Discussion Zen 5 Speculation (EPYC Turin and Strix Point/Granite Ridge - Ryzen 9000)

DisEnchantment · Sep 29, 2022

Speculate at will

MS_AT · Jan 21, 2025

StefanR5R said:
9950X3D is heterogeneous too, but hopefully not as bad as 7950X3D. (That is, with a clock frequency differential small enough such that cache insensitive workloads behave practically identical on both CCXs — hopefully.)

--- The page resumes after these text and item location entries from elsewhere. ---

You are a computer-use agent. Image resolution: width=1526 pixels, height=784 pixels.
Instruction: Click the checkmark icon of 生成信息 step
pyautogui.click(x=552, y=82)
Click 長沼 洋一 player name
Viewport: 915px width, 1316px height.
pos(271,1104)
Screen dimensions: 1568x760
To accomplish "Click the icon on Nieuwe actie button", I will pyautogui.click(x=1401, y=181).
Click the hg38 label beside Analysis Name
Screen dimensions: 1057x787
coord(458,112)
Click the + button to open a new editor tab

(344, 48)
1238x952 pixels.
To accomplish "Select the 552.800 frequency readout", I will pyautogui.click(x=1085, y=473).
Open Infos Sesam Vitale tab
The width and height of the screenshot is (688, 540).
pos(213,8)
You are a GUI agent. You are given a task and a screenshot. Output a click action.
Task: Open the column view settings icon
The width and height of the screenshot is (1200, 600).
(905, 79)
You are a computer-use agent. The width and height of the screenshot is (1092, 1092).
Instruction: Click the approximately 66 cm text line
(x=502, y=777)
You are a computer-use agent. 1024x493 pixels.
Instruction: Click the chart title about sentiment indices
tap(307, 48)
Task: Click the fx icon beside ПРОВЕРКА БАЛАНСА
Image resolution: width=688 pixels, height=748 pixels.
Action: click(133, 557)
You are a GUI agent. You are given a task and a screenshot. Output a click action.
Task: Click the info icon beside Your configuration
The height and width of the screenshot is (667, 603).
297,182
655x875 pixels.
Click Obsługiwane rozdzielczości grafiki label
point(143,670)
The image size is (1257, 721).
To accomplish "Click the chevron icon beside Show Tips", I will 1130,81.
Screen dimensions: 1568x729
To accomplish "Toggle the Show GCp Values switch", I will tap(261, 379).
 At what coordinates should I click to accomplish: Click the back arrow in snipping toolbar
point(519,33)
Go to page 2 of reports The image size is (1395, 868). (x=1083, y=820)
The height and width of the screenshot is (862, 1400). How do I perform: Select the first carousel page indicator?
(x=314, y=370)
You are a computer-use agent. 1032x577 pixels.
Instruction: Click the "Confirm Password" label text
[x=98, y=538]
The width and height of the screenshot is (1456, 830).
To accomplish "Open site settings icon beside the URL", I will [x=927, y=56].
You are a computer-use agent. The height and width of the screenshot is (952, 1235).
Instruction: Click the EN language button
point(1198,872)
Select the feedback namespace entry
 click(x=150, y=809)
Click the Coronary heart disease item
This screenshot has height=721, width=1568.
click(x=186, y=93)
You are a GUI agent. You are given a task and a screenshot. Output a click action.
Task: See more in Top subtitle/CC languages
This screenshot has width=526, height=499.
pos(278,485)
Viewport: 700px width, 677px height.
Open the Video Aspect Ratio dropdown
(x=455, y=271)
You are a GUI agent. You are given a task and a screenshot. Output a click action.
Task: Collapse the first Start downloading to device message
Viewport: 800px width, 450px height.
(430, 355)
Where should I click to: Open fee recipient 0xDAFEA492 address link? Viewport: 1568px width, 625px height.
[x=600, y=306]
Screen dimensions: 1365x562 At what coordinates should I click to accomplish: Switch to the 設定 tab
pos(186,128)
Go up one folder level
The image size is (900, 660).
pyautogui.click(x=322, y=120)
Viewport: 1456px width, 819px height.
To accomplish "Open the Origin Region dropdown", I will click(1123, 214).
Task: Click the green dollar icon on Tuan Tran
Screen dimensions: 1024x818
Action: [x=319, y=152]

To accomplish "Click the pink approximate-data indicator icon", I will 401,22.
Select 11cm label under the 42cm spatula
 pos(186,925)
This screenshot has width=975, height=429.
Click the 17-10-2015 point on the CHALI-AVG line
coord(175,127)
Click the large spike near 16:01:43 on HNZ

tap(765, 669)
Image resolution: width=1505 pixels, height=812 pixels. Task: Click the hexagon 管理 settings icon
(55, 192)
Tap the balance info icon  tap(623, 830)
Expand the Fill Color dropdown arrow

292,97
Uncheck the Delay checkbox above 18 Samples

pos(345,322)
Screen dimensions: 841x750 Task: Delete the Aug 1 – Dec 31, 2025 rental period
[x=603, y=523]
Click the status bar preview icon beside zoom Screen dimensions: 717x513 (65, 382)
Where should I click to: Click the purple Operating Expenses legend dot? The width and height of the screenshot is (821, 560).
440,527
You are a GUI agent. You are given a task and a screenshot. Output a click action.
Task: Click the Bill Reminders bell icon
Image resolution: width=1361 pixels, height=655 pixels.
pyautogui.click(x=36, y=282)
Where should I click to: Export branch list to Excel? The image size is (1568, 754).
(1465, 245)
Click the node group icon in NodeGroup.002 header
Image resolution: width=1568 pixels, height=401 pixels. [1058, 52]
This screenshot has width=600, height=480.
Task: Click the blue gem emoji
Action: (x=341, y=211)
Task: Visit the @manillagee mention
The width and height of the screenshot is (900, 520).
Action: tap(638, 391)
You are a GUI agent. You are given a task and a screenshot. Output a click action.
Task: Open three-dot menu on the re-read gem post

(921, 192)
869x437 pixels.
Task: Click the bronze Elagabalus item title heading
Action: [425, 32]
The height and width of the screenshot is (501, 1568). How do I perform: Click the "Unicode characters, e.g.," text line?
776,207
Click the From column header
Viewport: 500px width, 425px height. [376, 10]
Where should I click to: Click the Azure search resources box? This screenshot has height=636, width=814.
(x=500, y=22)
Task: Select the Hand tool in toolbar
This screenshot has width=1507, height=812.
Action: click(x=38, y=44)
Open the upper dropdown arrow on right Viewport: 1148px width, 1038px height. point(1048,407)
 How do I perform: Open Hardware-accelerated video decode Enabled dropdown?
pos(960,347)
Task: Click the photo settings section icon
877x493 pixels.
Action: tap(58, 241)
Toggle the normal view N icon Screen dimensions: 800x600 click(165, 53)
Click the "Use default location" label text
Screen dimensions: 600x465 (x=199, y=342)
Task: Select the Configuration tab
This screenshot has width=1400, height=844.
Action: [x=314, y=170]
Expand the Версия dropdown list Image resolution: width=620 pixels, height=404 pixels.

https://blog.hjc.im/spec-cpu-2017 David Huang added some time ago SpecInt results for 9800x3d overclocked to 5.7GHz [the fact that the vanilla score is using slower RAM might muddle things a bit, not sure how each subtest is affected by mem] but also stock 9950x vs 9800x3d show, that 9800x3d is extremely close to 9950x despite the clock deficit, which agrees with C&C results. Slight clock bump on top of what 9800x3d offers, should make both CCDs almost equal.

Joe NYC · Jan 21, 2025

fastandfurious6 said:
for zen 6 they really need to make a super superchip dedicated 100% to real performance, max tdp max vcache everything maxed out, without wasting silicon for NPUs and AVX512 and whatnot

like Halo but 100% CPU

hold the indisputable crown even higher than the popular *800X3D models

If the main Zen 6 CCD is indeed 12 cores, and everything scales 1.5x (L2, L3, V-Cache) then, a 24 thread processor would be a significant upgrade to 9800x3d.

CakeMonster · Jan 21, 2025

Joe NYC said:
If the main Zen 6 CCD is indeed 12 cores, and everything scales 1.5x (L2, L3, V-Cache) then, a 24 thread processor would be a significant upgrade to 9800x3d.

Will we get 9c/18t x600 and 18c/36c x900 CPU's then? That would be a really nice floor for mainstream parts.

StefanR5R · Jan 22, 2025

adroc_thurston said:
Desktop and server do not share the CCD, just the design itself.

StefanR5R said:
More differences than just another stepping?

adroc_thurston said:
Yeah, very very different xtor-level optimizations.

I am guessing:
– Turin CCD: focus on low V-f curve, notably in power-limited load scenarios, of course without compromises to correctness?
– GNR CCD: focus on an ability to operate at high V?

adroc_thurston · Jan 22, 2025

StefanR5R said:
I am guessing:
– Turin CCD: focus on low V-f curve, notably in power-limited load scenarios, of course without compromises to correctness?
– GNR CCD: focus on an ability to operate at high V?

Bingo!
Different xtor skews, GNR trades leakage for perf at >1.2V.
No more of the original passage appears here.